(MATERIAL SUPPLIED)

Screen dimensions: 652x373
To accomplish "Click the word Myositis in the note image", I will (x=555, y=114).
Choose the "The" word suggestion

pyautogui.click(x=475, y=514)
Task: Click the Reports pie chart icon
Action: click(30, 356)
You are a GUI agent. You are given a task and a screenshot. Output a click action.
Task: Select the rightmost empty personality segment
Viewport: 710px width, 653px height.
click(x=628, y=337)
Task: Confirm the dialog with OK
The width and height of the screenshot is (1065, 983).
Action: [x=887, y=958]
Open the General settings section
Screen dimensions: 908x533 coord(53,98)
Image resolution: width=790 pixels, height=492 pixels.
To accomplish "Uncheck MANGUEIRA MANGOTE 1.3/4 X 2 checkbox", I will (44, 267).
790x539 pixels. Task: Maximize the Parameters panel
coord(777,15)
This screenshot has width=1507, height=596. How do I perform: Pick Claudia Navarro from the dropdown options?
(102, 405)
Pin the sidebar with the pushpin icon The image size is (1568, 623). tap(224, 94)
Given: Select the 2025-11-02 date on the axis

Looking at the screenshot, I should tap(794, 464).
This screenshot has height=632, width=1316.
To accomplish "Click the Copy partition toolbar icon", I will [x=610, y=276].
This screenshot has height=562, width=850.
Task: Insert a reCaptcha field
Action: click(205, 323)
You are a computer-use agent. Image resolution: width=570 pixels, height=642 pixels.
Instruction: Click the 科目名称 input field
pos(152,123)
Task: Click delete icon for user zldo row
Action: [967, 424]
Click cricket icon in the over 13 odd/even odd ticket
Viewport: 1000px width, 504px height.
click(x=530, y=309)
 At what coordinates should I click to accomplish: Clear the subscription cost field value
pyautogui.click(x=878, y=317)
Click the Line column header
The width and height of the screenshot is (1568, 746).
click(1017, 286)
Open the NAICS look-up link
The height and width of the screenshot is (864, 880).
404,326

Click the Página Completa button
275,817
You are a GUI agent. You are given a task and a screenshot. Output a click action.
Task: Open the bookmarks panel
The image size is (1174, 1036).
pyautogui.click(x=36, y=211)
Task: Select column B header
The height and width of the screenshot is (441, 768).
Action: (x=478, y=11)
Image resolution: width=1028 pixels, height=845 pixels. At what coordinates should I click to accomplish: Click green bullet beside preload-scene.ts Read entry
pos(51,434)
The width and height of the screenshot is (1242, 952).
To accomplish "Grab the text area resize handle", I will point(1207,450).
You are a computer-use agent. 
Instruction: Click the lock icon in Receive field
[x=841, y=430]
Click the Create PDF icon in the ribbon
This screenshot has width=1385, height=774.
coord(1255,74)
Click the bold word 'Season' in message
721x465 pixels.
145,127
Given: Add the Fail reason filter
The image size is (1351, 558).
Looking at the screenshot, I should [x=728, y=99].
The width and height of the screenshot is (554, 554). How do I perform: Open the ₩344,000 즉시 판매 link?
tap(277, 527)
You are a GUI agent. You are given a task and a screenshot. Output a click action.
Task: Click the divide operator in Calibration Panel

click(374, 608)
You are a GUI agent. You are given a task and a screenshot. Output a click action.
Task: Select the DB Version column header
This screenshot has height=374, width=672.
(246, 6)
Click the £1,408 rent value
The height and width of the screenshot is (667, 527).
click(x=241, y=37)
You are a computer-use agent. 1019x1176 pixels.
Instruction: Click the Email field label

(End MATERIAL SUPPLIED)

**WORK ORDER**. Reproduce, please, the lines of the material from its first line down to the line containing "You are a computer-use agent. Image", keeping both ends and nothing beyond them.

**THE COMPLETED TASK**.
Screen dimensions: 652x373
To accomplish "Click the word Myositis in the note image", I will (x=555, y=114).
Choose the "The" word suggestion

pyautogui.click(x=475, y=514)
Task: Click the Reports pie chart icon
Action: click(30, 356)
You are a GUI agent. You are given a task and a screenshot. Output a click action.
Task: Select the rightmost empty personality segment
Viewport: 710px width, 653px height.
click(x=628, y=337)
Task: Confirm the dialog with OK
The width and height of the screenshot is (1065, 983).
Action: [x=887, y=958]
Open the General settings section
Screen dimensions: 908x533 coord(53,98)
Image resolution: width=790 pixels, height=492 pixels.
To accomplish "Uncheck MANGUEIRA MANGOTE 1.3/4 X 2 checkbox", I will (44, 267).
790x539 pixels. Task: Maximize the Parameters panel
coord(777,15)
This screenshot has width=1507, height=596. How do I perform: Pick Claudia Navarro from the dropdown options?
(102, 405)
Pin the sidebar with the pushpin icon The image size is (1568, 623). tap(224, 94)
Given: Select the 2025-11-02 date on the axis

Looking at the screenshot, I should tap(794, 464).
This screenshot has height=632, width=1316.
To accomplish "Click the Copy partition toolbar icon", I will [x=610, y=276].
This screenshot has height=562, width=850.
Task: Insert a reCaptcha field
Action: click(205, 323)
You are a computer-use agent. Image resolution: width=570 pixels, height=642 pixels.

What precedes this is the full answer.